Actually, I was using the same P and the same Q! Sorry!

view this post on Zulip Mario Carneiro (Dec 07 2020 at 14:01):

the connectedness example might fit this, if [something else] is a statement about every point in the space

view this post on Zulip Damiano Testa (Dec 07 2020 at 14:04):

Hmmm, to be honest, I am now a little skeptical that either of my examples fit what you want....

view this post on Zulip Damiano Testa (Dec 07 2020 at 14:05):

I think that I read your initial statement as (∃ x, P x) ∧ ∀ x, P x. My examples might fit this operator...

view this post on Zulip Mario Carneiro (Dec 07 2020 at 14:06):

I put parentheses in to clarify

view this post on Zulip Mario Carneiro (Dec 07 2020 at 14:07):

I think this operator has been considered as a way to read the natural language "if then"

view this post on Zulip Mario Carneiro (Dec 07 2020 at 14:09):

That is, "when I go to lunch, I order a sandwich" is nominally a universal conditional, but there is some additional pragmatic content that implies that I go to lunch sometimes (or else it would be a weird thing to say)
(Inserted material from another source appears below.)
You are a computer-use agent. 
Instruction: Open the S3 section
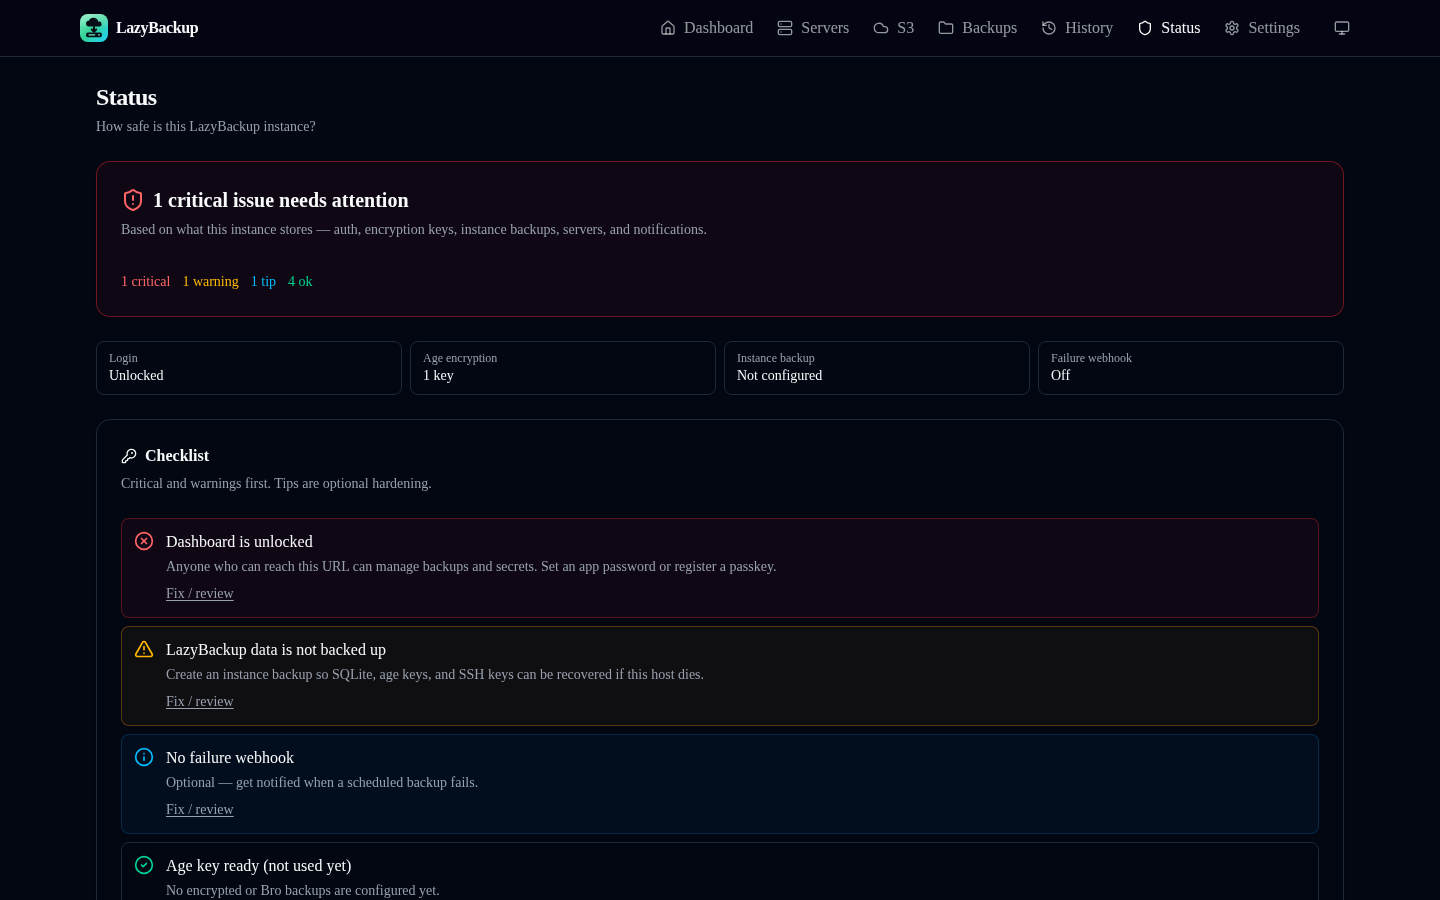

view this post on Zulip Sebastien Gouezel (Dec 07 2020 at 14:10):

"nonempty implication" instead of "positive application"?

view this post on Zulip Johan Commelin (Dec 07 2020 at 14:15):

@Mario Carneiro didn't you just suggest a name? when, or the when-then operator.

view this post on Zulip Eric Wieser (Dec 07 2020 at 14:15):

For the bonus points:

notation `𝔽` binders `, ` s:(scoped P, P) ` >>' ` r:(scoped P, P) := foo s r

variables {α : Type} (P Q : α  Prop)

#check 𝔽 x, P x >>' Q x

view this post on Zulip Eric Wieser (Dec 07 2020 at 14:15):

>> doesn't seem to work because it's already an operator

view this post on Zulip Mario Carneiro (Dec 07 2020 at 14:16):

Oh that's how that works

view this post on Zulip Mario Carneiro (Dec 07 2020 at 14:16):

The syntax of notation commands is a mystery to me

view this post on Zulip Eric Wieser (Dec 07 2020 at 14:16):

Maybe adjusting the binding precedence can make >> work

view this post on Zulip Eric Wieser (Dec 07 2020 at 14:17):

Also your original version #check 𝔽 (λx, P x) >> (λx, Q x) seems to poison the parser on the following line

view this post on Zulip Mario Carneiro (Dec 07 2020 at 14:17):

oh, so it does

view this post on Zulip Eric Wieser (Dec 07 2020 at 14:17):

With your version, this fails on the second line:

#check 𝔽 (λx, P x) >> (λx, Q x)
#check 𝔽 (λx, P x) >> (λx, Q x)

view this post on Zulip Damiano Testa (Dec 07 2020 at 14:30):

Let me try with another example. In the case in which α = ℕ and Q n = P n.succ your operator is "eventual induction", right?

For instance, P n := 37 \leq n and Q n := 37 \leq n.succ fit the requirements?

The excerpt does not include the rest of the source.